Jump to content
We've recently updated our Privacy Statement, available here. ×
  • Spotfire® Data Access FAQ


    How do I connect to MongoDB?

    Please see this article:

    https://community.spotfire.com/s/article/analyzing-mongodb-data-tibco-spotfire

    How do I connect to Amazon S3 or ADLS?

    Please see to this article:

    https://community.spotfire.com/s/article/amazon-s3-and-azure-adls-data-tibco-spotfirer

    How do I connect to web services?

    The most lighweight solution is to use a Spotfire Data Function written in Python and leveraging the many Python libraries available for accessing and preparing web services data.

    An alternative is to configure web services access in TIBCO Data Virtualization (TDV) and access it using the Spotfire Connector for TDV.

    Spotfire loads data in parallel. Anything I should be aware of or plan for before running 11.4 or later?

    This article answers the most common questions:

    community.spotfire.com/s/article/tibco-spotfirer-parallel-data-loading-faq

    How do I connect to and analyze data in SAP BW?

    Please see recommendations describe in this article:

    community.spotfire.com/s/article/recommendations-connecting-spotfire-sap-bw

    How do I analyze data in SharePoint Online?

    Please see community.spotfire.com/s/article/overview-how-access-microsoft-sharepoint-data-tibco-spotfire

    What is your recommendation for when to load data up front and when to use on demand?

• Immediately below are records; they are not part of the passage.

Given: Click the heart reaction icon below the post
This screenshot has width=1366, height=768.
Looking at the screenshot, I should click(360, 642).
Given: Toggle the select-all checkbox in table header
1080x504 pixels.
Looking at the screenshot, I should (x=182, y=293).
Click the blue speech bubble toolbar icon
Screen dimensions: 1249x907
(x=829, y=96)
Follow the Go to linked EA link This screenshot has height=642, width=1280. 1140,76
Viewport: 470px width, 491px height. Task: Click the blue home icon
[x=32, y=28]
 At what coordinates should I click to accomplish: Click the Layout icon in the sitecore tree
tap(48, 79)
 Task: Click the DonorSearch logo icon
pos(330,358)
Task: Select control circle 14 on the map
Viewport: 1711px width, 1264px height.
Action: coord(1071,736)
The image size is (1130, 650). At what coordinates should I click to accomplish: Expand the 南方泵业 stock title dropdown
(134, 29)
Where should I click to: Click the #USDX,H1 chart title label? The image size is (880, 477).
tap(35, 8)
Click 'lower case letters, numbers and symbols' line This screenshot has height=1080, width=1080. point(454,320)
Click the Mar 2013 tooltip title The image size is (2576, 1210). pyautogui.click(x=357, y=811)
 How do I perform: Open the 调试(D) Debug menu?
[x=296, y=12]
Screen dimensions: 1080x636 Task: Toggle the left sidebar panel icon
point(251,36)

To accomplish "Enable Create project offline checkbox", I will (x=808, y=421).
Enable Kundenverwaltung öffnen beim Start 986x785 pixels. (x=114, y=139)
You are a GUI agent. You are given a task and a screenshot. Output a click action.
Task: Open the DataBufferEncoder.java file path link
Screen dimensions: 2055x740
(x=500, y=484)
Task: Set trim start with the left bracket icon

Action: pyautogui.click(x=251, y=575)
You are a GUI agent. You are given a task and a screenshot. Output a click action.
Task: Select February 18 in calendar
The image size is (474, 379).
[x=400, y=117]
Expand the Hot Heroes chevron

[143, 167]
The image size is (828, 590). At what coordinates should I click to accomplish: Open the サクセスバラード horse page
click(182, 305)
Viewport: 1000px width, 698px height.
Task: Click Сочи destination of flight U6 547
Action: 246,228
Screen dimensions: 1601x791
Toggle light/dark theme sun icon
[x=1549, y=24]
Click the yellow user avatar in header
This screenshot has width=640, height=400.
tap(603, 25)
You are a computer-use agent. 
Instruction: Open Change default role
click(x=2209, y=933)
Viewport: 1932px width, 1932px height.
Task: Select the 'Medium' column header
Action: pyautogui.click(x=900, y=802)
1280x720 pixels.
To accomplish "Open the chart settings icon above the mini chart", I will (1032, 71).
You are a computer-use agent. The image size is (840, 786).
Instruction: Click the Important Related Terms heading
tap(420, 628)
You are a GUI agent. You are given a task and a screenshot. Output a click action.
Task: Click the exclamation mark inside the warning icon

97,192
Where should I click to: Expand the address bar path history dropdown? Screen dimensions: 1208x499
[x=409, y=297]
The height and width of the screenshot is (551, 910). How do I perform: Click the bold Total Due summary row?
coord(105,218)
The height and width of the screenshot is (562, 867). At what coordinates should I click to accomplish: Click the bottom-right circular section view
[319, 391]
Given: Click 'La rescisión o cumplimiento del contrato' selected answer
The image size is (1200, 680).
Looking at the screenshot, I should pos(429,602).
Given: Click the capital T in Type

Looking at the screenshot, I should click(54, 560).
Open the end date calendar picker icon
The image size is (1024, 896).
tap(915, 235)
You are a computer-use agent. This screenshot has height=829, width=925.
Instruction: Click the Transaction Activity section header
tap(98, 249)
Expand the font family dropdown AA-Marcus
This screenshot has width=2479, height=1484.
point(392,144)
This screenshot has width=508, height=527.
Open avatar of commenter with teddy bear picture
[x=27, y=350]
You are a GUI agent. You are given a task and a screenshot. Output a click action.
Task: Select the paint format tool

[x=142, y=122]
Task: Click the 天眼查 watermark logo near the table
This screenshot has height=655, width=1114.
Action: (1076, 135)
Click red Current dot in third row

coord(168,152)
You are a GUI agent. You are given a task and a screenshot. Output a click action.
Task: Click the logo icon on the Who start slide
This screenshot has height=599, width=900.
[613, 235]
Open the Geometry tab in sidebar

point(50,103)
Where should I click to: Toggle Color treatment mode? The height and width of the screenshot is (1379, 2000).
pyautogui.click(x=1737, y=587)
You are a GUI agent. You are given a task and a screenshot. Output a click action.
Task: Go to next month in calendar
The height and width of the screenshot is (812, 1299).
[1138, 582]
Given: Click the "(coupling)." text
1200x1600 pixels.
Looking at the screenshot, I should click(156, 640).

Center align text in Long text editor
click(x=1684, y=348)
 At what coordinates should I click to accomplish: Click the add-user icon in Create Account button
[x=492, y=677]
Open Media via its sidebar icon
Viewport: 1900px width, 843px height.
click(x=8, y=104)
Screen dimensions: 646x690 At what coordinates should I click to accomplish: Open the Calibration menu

    Spotfire® can extract data from a data source up front or load slices of data on demand based on your interactions with the Spotfire clients. Loading "static" data up front has many benefits. You have all the data at hand during your analysis session, with no loading times while analyzing your data. You can analyze your data in the Spotfire data engine, independently from the data source, and choose when to refresh data. Data on demand, however, enables you to analyze more data, it's really a big data feature. It enables more data to be analyzed by providing slices of data from the data source based on your interactions with the analysis. Data on demand is frequently used for importing data into Spotfire's in-memory data engine but is also available for in-database data tables. On demand in combination with in-database reduces the amount of rows processed by in-database queries, thus enabling analytics across larger data sets and speeding up the rendering of visualizations. Below is a table with some of the pros and cons of each method.

    Scenario Loading data up front/static Loading data on demand
    Data size The size of data that can be analyzed depends on how much memory the client machine has and how long it's feasable to wait for data to load. For larger data sizes, data loading is often scheduled to be performed during nighttime. If this option is feasable, it's the recommended data loading option. Enables more data to be analyzed by only providing the data needed at a given time. Works both in-memory and in-database.
    Loading times All loading time happens up front, before any analytics can be done. Data from the previous session is loaded immediately as it's cached in the analysis file. New data is loaded during the analytic session as needed which means there are waiting times every now and then during an analytic session.

    We are replacing our SQL databases with Hadoop. What considerations are there from a Spotfire perspective when moving from SQL to Hadoop?

    Just like with SQL databases, Spotfire connects to Hadoop's SQL interfaces. It's important to select Hadoop query engine carefully to avoid surprises later on. Hive, Impala, Spark SQL and Drill all offer different aggregation functions. Below are a few things to consider.

    Connection method

    Spotfire lets you analyze data from data tables. These data tables can be copied into Spotfire's in-memory engine or be kept in the external data source. The latter data table type, in-database data tables, are only represented by a metadata view in Spotfire. 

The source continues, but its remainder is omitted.